A week after fixing three critical vulnerabilities in iOS that were used in an attack on a human rights activist, Apple has released patches for the same bugs in Safari and OS X.
The vulnerabilities include two flaws in the OS X kernel and a WebKit bug, which was fixed in the Safari browser. One of the kernel vulnerabilities can allow an attacker to execute arbitrary code with the same privileges as the kernel, and the other one can allow an app to disclose kernel memory. The third vulnerability is a memory corruption bug in WebKit that can allow arbitrary code execution if a user clicks on a malicious link.
All three of these vulnerabilities were discovered last month when a human rights activist in the United Arab Emirates was targeted in attack that attempted to exploit them.

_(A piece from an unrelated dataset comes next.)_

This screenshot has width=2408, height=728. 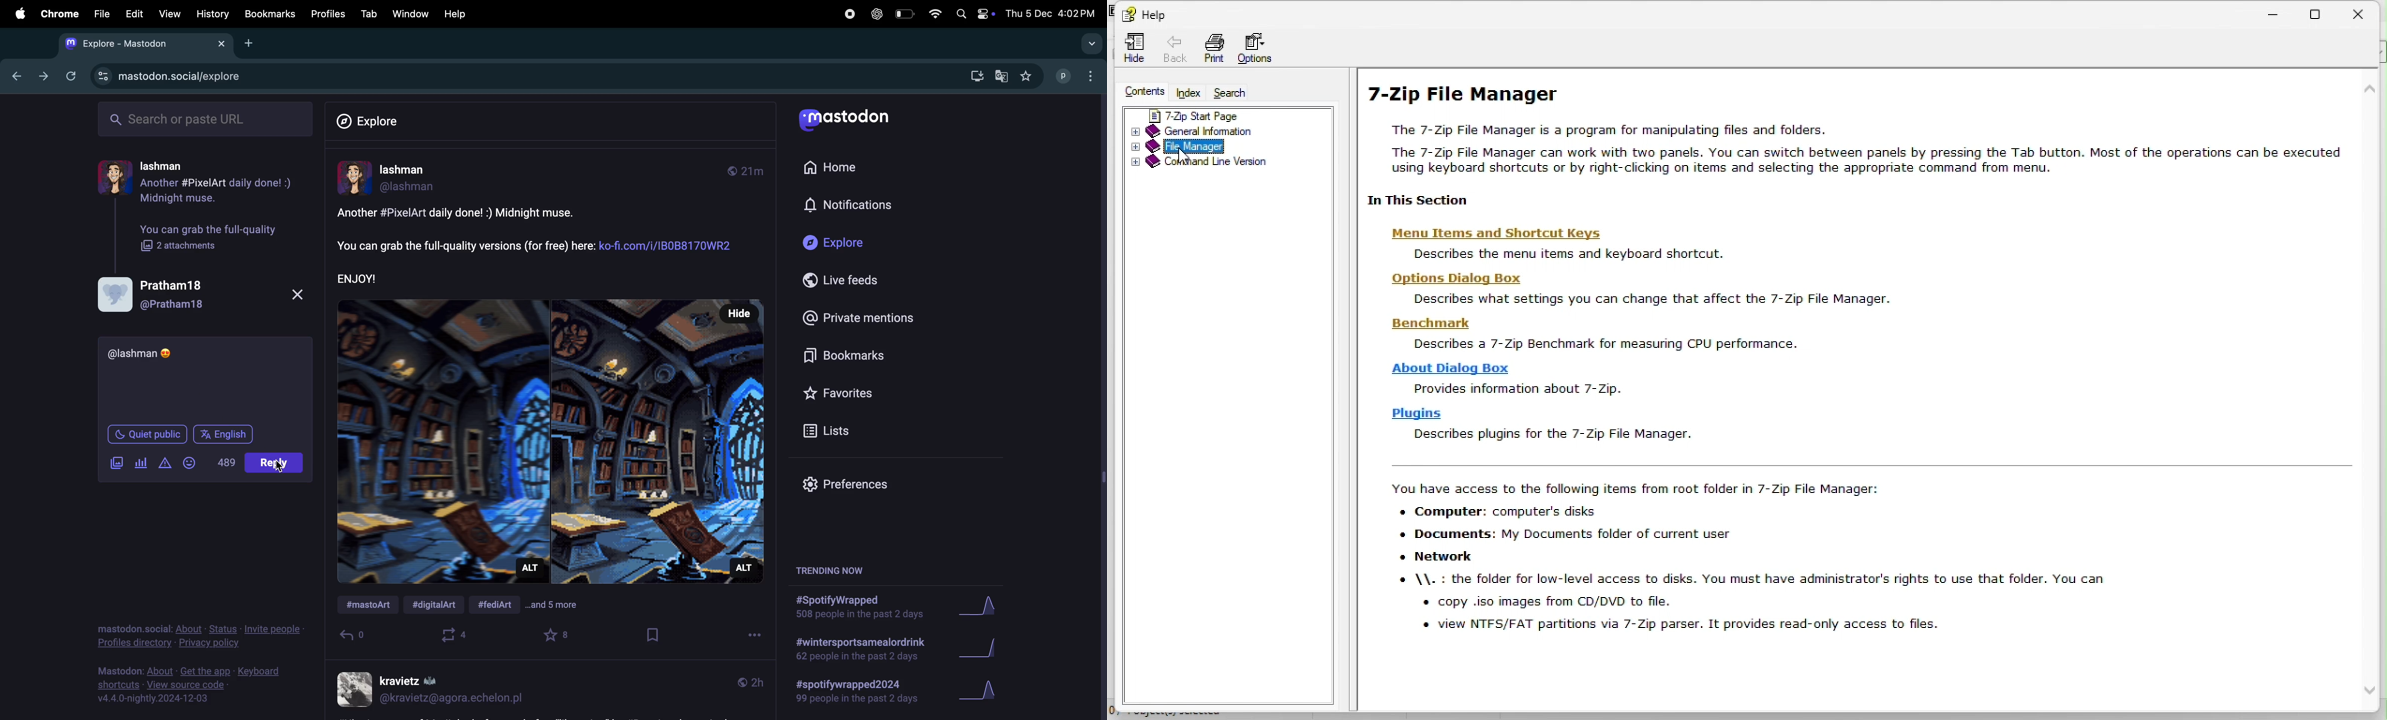 I want to click on Hide button, so click(x=736, y=313).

The victim forwarded the link that was sent to him during the exploit attempt to researchers at Citizen Lab at the University of Toronto, who discovered that the exploits were linked to a firm in Israel that sells intrusion software.
“We recognized the links as belonging to an exploit infrastructure connected to NSO Group, an Israel-based ‘cyber war’ company that sellsPegasus, a government-exclusive ‘lawful intercept’ spyware product,” Citizen Lab said in a report on the incident.
“The ensuing investigation, a collaboration between researchers from Citizen Lab and from Lookout Security, determined that the links led to a chain of zero-day exploits (“zero-days”) that would have remotely jailbroken Mansoor’s stock iPhone 6 and installed sophisticated spyware.”
Apple patched these three vulnerabilities in both the El Capitan and Yosemite versions of OS X. The fixes weren’t part of a larger OS X update, but were just standalone patches, which is rare for Apple.